The Moritz law student indicted last week for allegedly stealing almost $35,000 worth of library books and selling them on Amazon.com has cooperated in the case, prompting OSU’s lead investigator to predict a conviction.
Christopher Brian Valdes, who was a second-year law student when OSU Police charged him with theft in October 2010, stole 387 books from the law library in Drinko Hall, said OSU Police Detective Peter Dragonette, who is the lead investigator of the case.
“I am unable to discuss any details regarding the case,” Valdes said in an e-mail to The Lantern. “I wish my reply could be of more assistance.”
Valdes was indicted for fourth-degree felony theft.
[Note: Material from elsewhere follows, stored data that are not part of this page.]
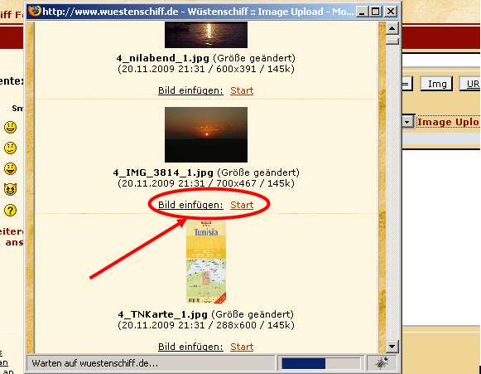
Task: Click the Img formatting button
Action: coord(437,84)
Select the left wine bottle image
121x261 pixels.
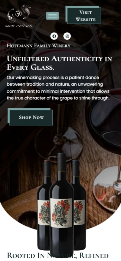pyautogui.click(x=44, y=205)

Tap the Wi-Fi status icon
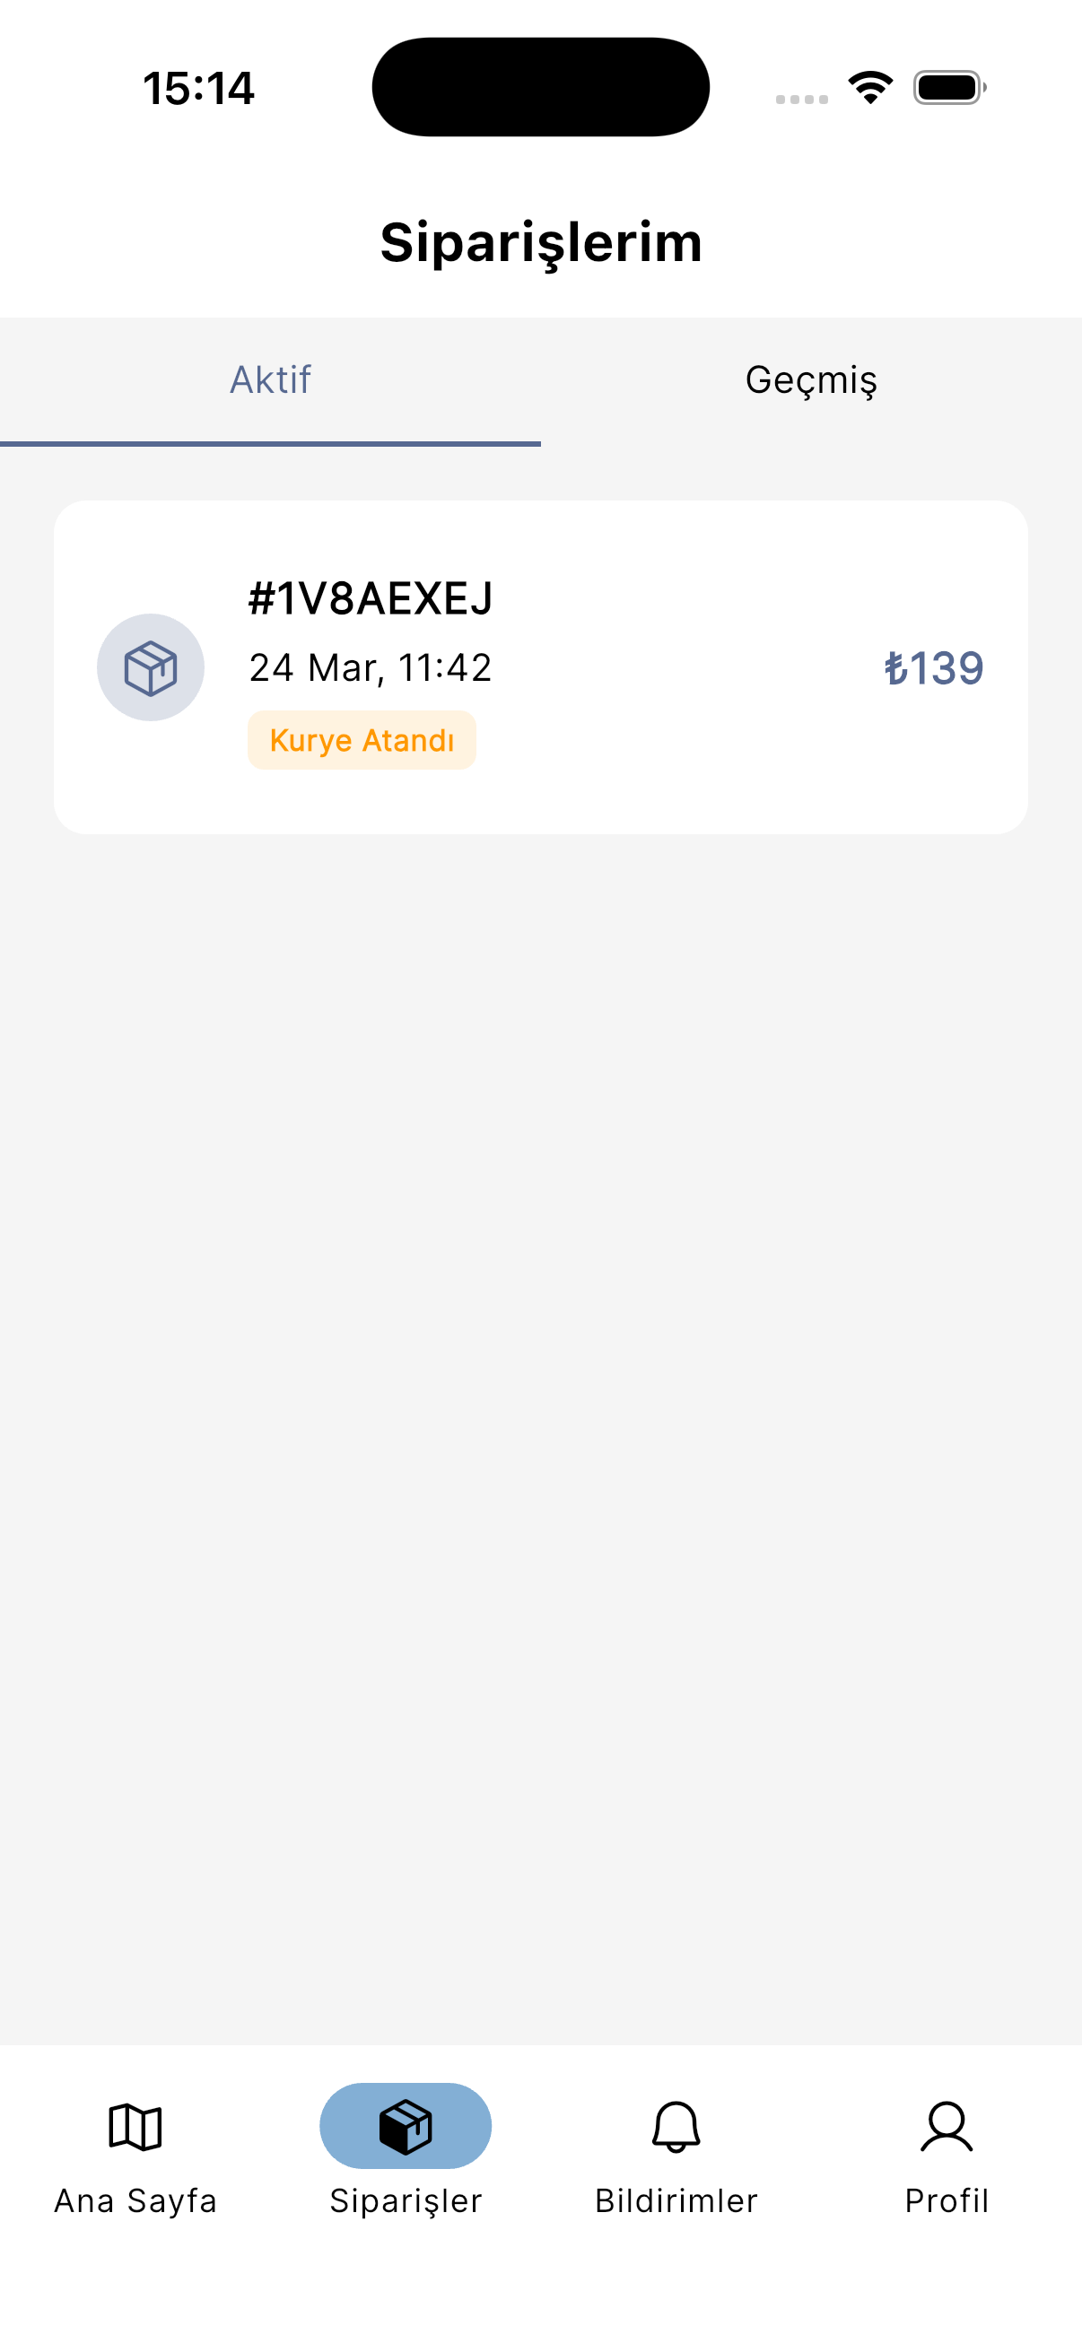click(x=870, y=88)
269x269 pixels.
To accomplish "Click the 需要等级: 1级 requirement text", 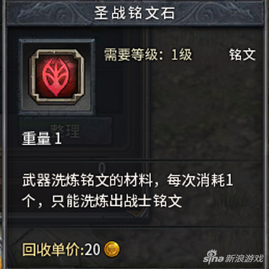I will 148,55.
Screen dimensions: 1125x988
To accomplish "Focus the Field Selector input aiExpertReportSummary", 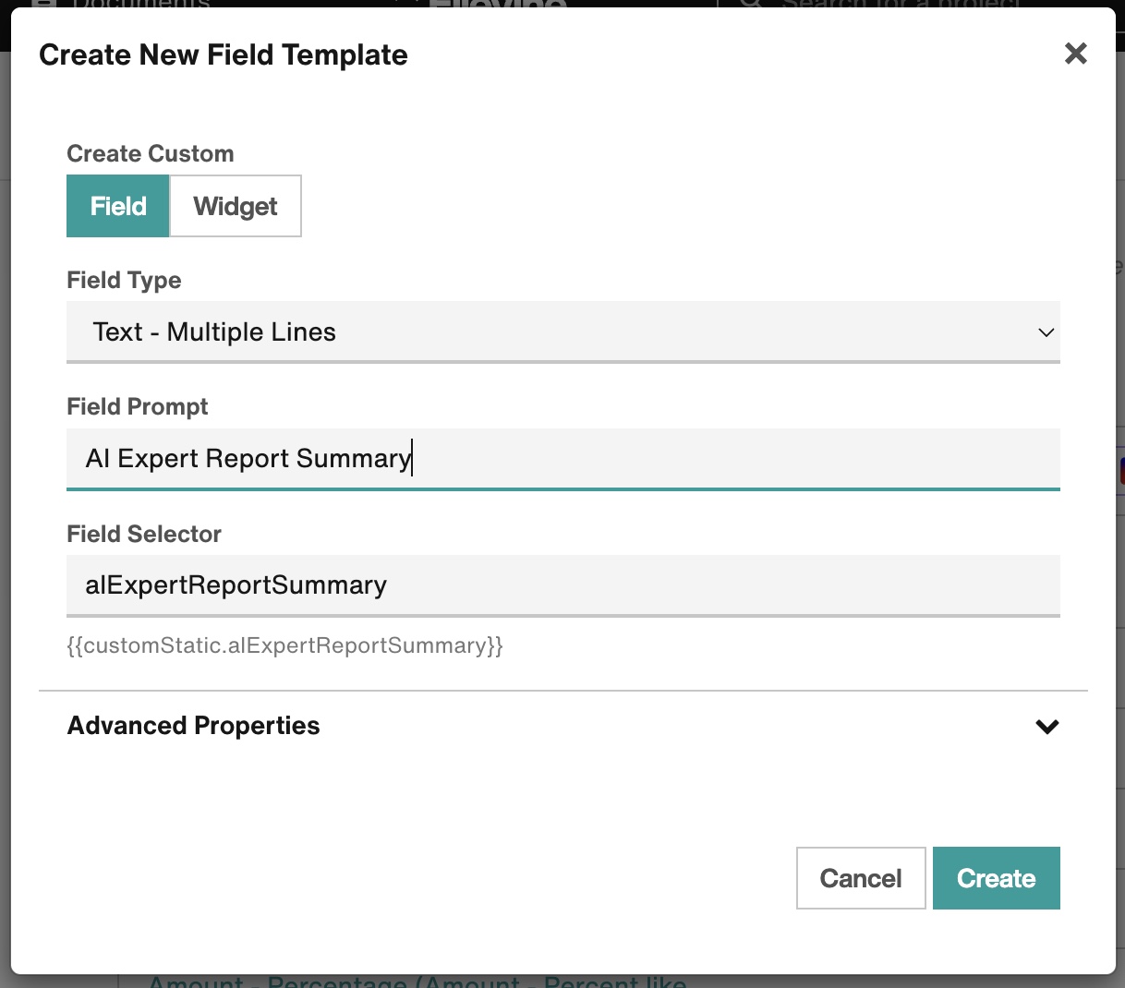I will [563, 584].
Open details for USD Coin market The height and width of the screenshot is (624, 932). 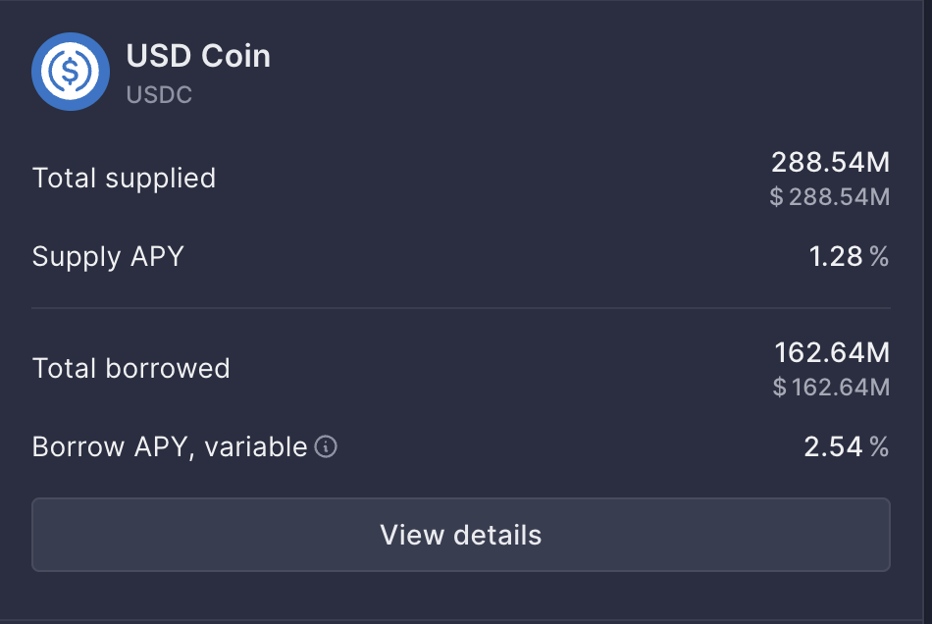pyautogui.click(x=461, y=536)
His arraignment is scheduled for March 2.
Bradley Koffel, Valdes’ lawyer, declined to comment.
“There’s no reason why we shouldn’t get a conviction out of this,” Dragonette said.
To replace these books, the law library would need $34,600, Dragonette said.
“I would expect him to pay (restitution for the books), but that’s up to the courts to decide,” Dragonette said.
Valdes created two Amazon seller names, Orion Bookstore and Brianisme, from which to sell the books.
“As far as the majority of the books that he stole and shipped to people throughout the country and throughout the world … we have not recovered those,” Dragonette said. “There’s no way for us to get those back.”
Because of the legitimacy of the buying process of the stolen books, Dragonette said recovering them was unlikely.
“It’s just not practical,” Dragonette said. “The books were purchased through legit channels and that’s why we’re holding Mr. Valdes responsible.”
Valdes was enrolled at OSU in the Moritz College of Law Autumn Quarter 2010. He is not enrolled at OSU this quarter, said Amy Murray, an OSU spokeswoman.
“He basically withdrew from school on his own, probably before he could be kicked out or suspended,” Dragonette said.
Murray could not confirm Dragonette’s comment.
“We take no pleasure in knowing one of our students was indicted,” said Bruce Johnson, associate dean for information services at Moritz College of Law. “He threw away his … career in law.”
Johnson, also a professor of law, said employees at the law library spent hours on the case, going through the “very thick pile of info from Amazon” and determining which books were missing.
“It was spending a lot of time in the stacks verifying if these books were on the shelf or not,” Johnson said.
Johnson said the law library has not yet replaced any of the books.
“Clearly we would replace anything that came in demand,” Johnson said. “If we decided to do it all at once and if they were in print or readily available through used books sources, we could replace them very quickly.”
When the library will replace the books depends on the outcome of the judicial proceedings and what happens in terms of compensation, Johnson said. Also, there are some books that he said would prove more difficult to replace.
“There are some that we know have gone out of print,” Johnson said. “It’s just very sad.”
Police and library officials might never have known that more than 100 of those stolen books were missing if Valdes had not been so cooperative, Dragonette said.
“He voluntarily came in for an interview with his attorney,” Dragonette said. “That’s always a bonus, when you have a suspect that feels like he’s bested and tries to put himself in a better position.”
During an interview, Valdes told Dragonette about his second seller name, Brianisme.
“I appreciated his honesty and I think we ended up finding another 100-and-some books that way,” Dragonette said.
This new evidence is one reason the investigation took so long. OSU police now had a solid case against Valdes, and the courts will expect a plea from him during his next appearance, Dragonette said.
“Investigations take longer than you see on TV shows,” Dragonette said.